NoScript would be better though. It's awesome.

Edit: Fucking ninja'd again


----------



## Runefox (Apr 15, 2011)

One way to fight against this is to go to Tools->Options->Content, then look at the Advanced button for Javascript. Uncheck all of that. It's not as good as NoScript, but there's no good reason for Javascript to do any of those things in the first place.

EDIT: Well damn. That'll learn me to read the entirety of posts instead of skimming them. Basically, all of what ArielMT said.


----------



## Zenia (Apr 15, 2011)

ArielMT said:


> Tools -> Options -> Advanced (opposite "Enable JavaScript") -> Uncheck all those options.  That way, sites won't have permission to dick around with the window itself.
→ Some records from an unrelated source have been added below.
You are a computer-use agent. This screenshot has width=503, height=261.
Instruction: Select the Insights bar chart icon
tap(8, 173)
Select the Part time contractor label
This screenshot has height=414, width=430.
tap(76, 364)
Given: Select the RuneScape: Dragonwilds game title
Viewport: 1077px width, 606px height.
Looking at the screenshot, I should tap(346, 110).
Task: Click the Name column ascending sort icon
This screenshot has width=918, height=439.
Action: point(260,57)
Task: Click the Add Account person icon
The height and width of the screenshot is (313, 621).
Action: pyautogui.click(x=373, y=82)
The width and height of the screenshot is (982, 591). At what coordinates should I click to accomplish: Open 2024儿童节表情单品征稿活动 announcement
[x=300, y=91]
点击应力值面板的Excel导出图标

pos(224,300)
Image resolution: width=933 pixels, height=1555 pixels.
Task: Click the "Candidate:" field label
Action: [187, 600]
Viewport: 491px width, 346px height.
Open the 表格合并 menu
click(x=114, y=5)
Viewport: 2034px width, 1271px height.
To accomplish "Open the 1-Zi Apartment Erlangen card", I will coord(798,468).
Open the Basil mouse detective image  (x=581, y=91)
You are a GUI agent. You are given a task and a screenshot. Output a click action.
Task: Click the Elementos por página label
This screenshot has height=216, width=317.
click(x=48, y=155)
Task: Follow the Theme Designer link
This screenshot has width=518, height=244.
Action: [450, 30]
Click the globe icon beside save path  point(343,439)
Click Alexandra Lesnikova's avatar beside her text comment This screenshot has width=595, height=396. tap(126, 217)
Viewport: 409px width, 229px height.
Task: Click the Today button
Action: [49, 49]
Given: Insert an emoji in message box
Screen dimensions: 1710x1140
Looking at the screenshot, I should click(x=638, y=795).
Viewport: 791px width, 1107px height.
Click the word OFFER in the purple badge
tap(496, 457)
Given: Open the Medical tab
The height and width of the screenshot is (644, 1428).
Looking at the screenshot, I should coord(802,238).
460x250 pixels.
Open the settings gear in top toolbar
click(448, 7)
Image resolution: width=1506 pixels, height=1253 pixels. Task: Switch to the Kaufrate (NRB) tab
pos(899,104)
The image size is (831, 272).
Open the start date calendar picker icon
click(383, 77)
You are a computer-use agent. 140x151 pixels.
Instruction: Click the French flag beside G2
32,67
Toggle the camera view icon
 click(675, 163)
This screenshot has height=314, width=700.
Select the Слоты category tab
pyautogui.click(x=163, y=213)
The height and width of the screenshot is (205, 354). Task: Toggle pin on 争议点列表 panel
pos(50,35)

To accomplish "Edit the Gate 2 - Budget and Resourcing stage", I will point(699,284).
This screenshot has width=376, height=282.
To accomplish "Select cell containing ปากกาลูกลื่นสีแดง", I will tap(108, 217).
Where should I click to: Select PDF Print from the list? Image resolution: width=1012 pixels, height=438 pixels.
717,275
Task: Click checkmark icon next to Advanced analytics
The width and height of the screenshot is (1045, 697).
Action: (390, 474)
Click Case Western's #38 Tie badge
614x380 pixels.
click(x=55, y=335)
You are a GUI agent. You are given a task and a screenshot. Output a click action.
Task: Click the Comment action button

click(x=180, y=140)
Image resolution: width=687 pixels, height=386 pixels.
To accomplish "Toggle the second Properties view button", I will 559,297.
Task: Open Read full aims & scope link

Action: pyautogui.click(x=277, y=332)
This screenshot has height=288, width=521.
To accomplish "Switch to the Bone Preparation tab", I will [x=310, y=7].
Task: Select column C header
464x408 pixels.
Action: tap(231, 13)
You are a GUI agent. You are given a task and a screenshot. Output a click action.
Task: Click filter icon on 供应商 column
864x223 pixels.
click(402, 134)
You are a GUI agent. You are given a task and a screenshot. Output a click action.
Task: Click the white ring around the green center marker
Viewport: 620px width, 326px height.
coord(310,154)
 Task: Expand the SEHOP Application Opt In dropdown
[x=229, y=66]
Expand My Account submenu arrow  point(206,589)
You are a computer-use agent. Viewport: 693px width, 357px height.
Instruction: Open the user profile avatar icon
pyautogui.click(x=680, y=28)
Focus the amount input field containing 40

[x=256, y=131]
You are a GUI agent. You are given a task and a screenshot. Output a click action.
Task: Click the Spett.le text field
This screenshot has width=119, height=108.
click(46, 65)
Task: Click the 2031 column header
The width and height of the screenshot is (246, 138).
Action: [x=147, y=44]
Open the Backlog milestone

Ooooh I didn't know that. I hate it when sites mess with my window. *unchecks the box*


----------



## Garfang (Apr 15, 2011)

Oo never happen to me  Firefox + noScript+Adblock = Win! =) but if it stays on your tab then try to make a new section  =)


----------



## Volkodav (Apr 15, 2011)

ArielMT said:


> If Firefox is still the foreground window, then press Alt+Space then X.  That opens the window control menu and chooses "Maximize."  If you just want to resize the window, Alt+Space, then S (I think S, I know for "resize"), then Down arrow, then Right arrow, then grab the mouse and move the lower-right corner of the window where you want it to be, then click.
> 
> Still, if you're going to be using Firefox, grab NoScript and allow JavaScript and plug-ins only from domains you trust, and it'll take care of blocking scripts from strange domains you don't trust.
> 
> Also, even if you decide against NoScript, go to Tools -> Options -> Advanced (opposite "Enable JavaScript") -> Uncheck all those options.  That way, sites won't have permission to dick around with the window itself.


 I do have NoScript though. Should I still do the Tools->Options->Enable Javascript?
Sorry lol, I don't know anything about comps


----------



## Aden (Apr 15, 2011)

A lot of sites basically run on JavaScript these days. It's better just to disable JS window resizing and keep on truckin' with the NoScript.


----------



## Volkodav (Apr 15, 2011)

Aden said:


> A lot of sites basically run on JavaScript these days. It's better just to disable JS window resizing and keep on truckin' with the NoScript.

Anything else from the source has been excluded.